- _Reading text_
■ ■ ■ ■ ■ ■ ■

The verse given as Patrick's Rune is L'Engle's adaptation of an authentic medieval prayer, "Saint Patrick's Breastplate", which in turn is a variation on the Lorica of Saint Patrick. L'Engle's rune invokes the same natural phenomena (sun, moon, lightning, rocks, etc.) as the fourth verse of the hymn "Saint Patrick's Breastplate", attributed to St. Patrick, translated by Cecil Frances Alexander, according to the hymnal used by the Episcopal Church, of which L'Engle was a member.

===The Horn of Joy===
Matthew Maddox's second novel, The Horn of Joy (1868), serves as a MacGuffin in A Swiftly Tilting Planet. Charles Wallace spends a significant portion of the book trying to remember or discover what Maddox wrote in it, or to reach Maddox himself. Readers sometimes wonder whether The Horn of Joy ever existed; but it is a fictional book, created by L'Engle. Polly O'Keefe finds a copy of The Horn of Joy in her room (formerly Charles Wallace's room) when she visits her maternal grandparents in An Acceptable Time. Maddox's equally fictional first novel, Once More United, is said to have been published in 1865.

■ ■ ■ ■ ■ ■ ■

- _Records to process_

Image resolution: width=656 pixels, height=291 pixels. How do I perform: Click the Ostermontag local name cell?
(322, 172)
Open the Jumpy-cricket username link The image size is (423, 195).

■ ■ ■ ■ ■ ■ ■

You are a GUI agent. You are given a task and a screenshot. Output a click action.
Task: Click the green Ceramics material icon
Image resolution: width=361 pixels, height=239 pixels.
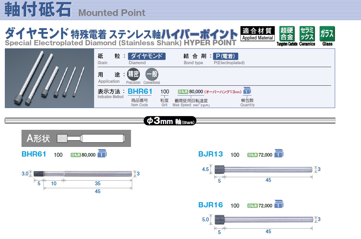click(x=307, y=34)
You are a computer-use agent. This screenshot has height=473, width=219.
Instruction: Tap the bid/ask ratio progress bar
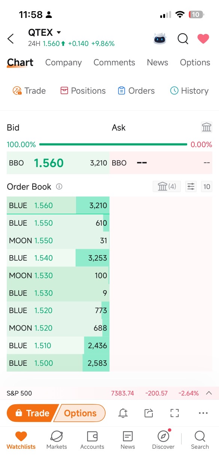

■ ■ ■ ■ ■ ■ ■

- _Tasks to perform_
• 1. Output the part of the passage on L'Engle's fiction that runs from "The verse given" down to "was a member.", copied word for word.
• 2. From the records, return everything from the line containing "You are a computer-use" down to the line containing "Instruction: Tap the", both lines included, reproduced verbatim and with nothing else.
The text and the records are independent of each other.

- _Solutions by task_
• 1.
The verse given as Patrick's Rune is L'Engle's adaptation of an authentic medieval prayer, "Saint Patrick's Breastplate", which in turn is a variation on the Lorica of Saint Patrick. L'Engle's rune invokes the same natural phenomena (sun, moon, lightning, rocks, etc.) as the fourth verse of the hymn "Saint Patrick's Breastplate", attributed to St. Patrick, translated by Cecil Frances Alexander, according to the hymnal used by the Episcopal Church, of which L'Engle was a member.

• 2.
You are a computer-use agent. This screenshot has height=473, width=219.
Instruction: Tap the bid/ask ratio progress bar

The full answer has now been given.